Une assemblée sous le signe de la structuration du secteur
Réunis dans la capitale régionale des Plateaux, les praticiens de médecine traditionnelle ont tenu une assemblée générale marquée par la présence des autorités administratives et sanitaires ainsi que des représentants venus des douze préfectures de la région. Les travaux ont été consacrés à la lecture des rapports d’activités, moral et financier, avant de déboucher sur l’élection d’un nouveau bureau dirigeant.
Cette dynamique s’inscrit dans un mouvement plus large de réorganisation du secteur, où la médecine traditionnelle cherche à se doter de cadres de gouvernance plus lisibles, capables de répondre aux exigences contemporaines de traçabilité, de qualité des soins et de coopération avec les structures sanitaires publiques.
Une gouvernance renouvelée pour encadrer les pratiques
À l’issue du scrutin, un bureau de sept membres a été mis en place. Il est désormais présidé par Togbui Djamoussa Agbéko, élu pour un mandat de cinq ans renouvelable une fois. Sa mission dépasse la simple administration associative : il s’agit de structurer un réseau de praticiens encore largement hétérogène et d’en renforcer la crédibilité institutionnelle.
Parmi les axes prioritaires annoncés figurent le recensement des praticiens, la formation continue, la promotion de bonnes pratiques et la lutte contre les activités illégales susceptibles de fragiliser l’image du secteur. L’enjeu est autant sanitaire que réglementaire, dans un contexte où la médecine traditionnelle reste un recours majeur pour une grande partie de la population.
Une reconnaissance croissante des autorités sanitaires
La rencontre a également été marquée par l’intervention de la représentation de l’Organisation mondiale de la santé (OMS) dans la région des Plateaux. Celle-ci a rappelé la place importante de la médecine traditionnelle dans la couverture sanitaire communautaire, notamment dans les zones où l’accès aux structures modernes reste limité.

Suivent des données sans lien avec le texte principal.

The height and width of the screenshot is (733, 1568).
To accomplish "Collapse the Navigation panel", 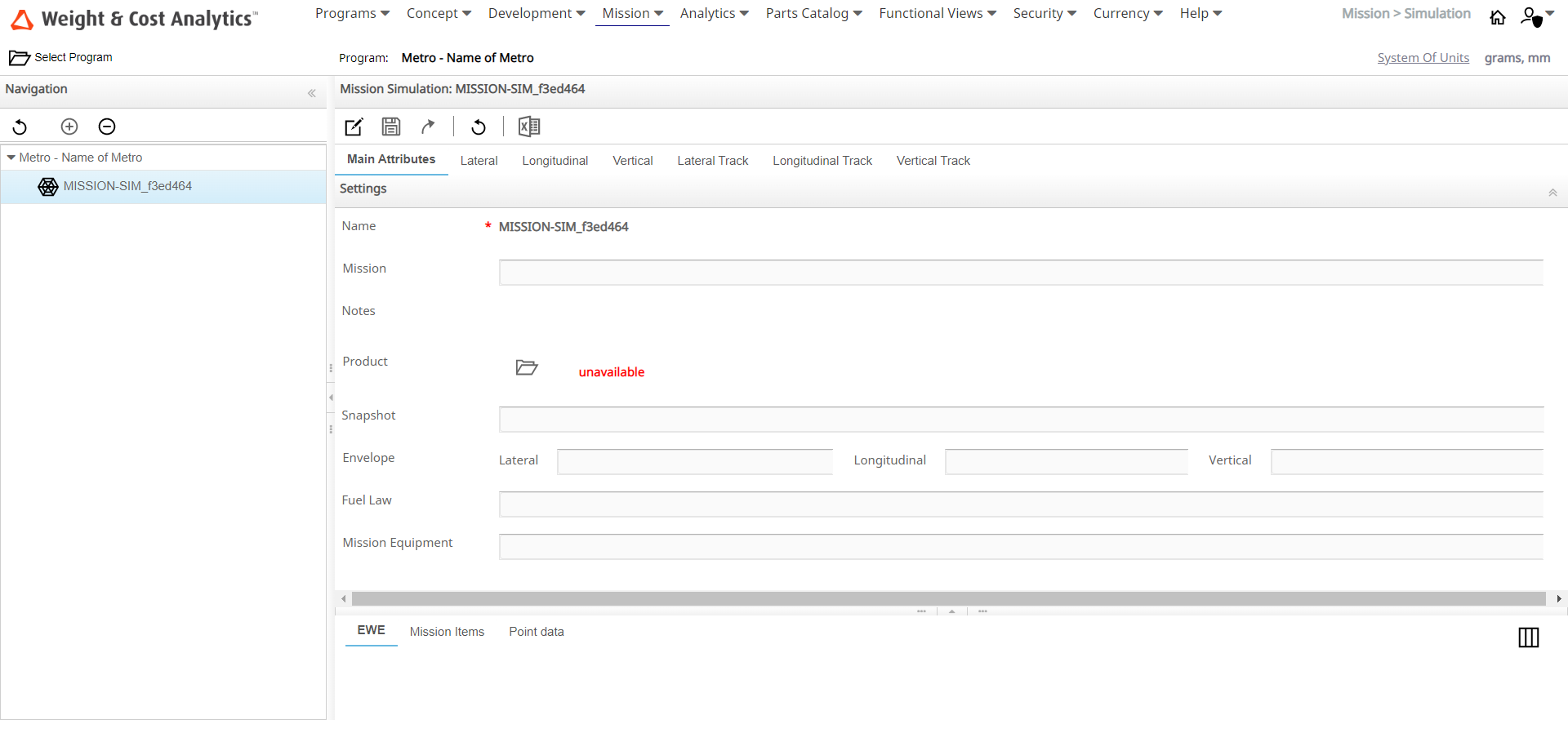I will tap(311, 93).
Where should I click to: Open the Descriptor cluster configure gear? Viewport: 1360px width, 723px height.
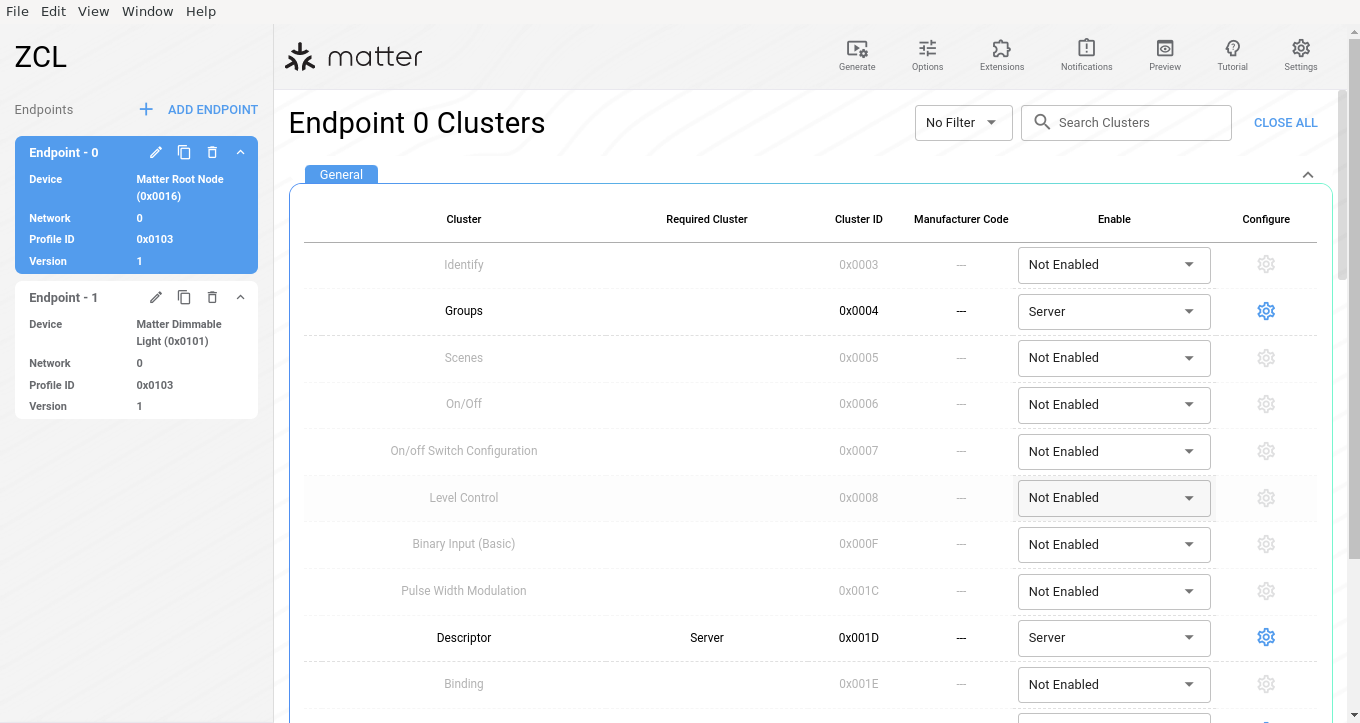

L’OMS a surtout insisté sur la nécessité d’un encadrement renforcé et d’une meilleure articulation entre médecine traditionnelle et médecine conventionnelle, considérées non pas comme des systèmes concurrents mais comme des approches complémentaires au service de la santé publique.
Entre légitimité sociale et exigences de modernisation
Dans les Plateaux comme ailleurs au Togo, la médecine traditionnelle demeure profondément ancrée dans les pratiques sociales. Toutefois, sa pérennisation passe désormais par une transformation progressive de ses modes d’organisation.
En prenant la tête de l’APMT régionale, Togbui Djamoussa Agbéko hérite ainsi d’un chantier sensible : faire évoluer un secteur fondé sur la transmission orale et les pratiques empiriques vers un cadre plus structuré, capable de dialoguer avec les institutions sanitaires nationales et internationales sans perdre son ancrage communautaire.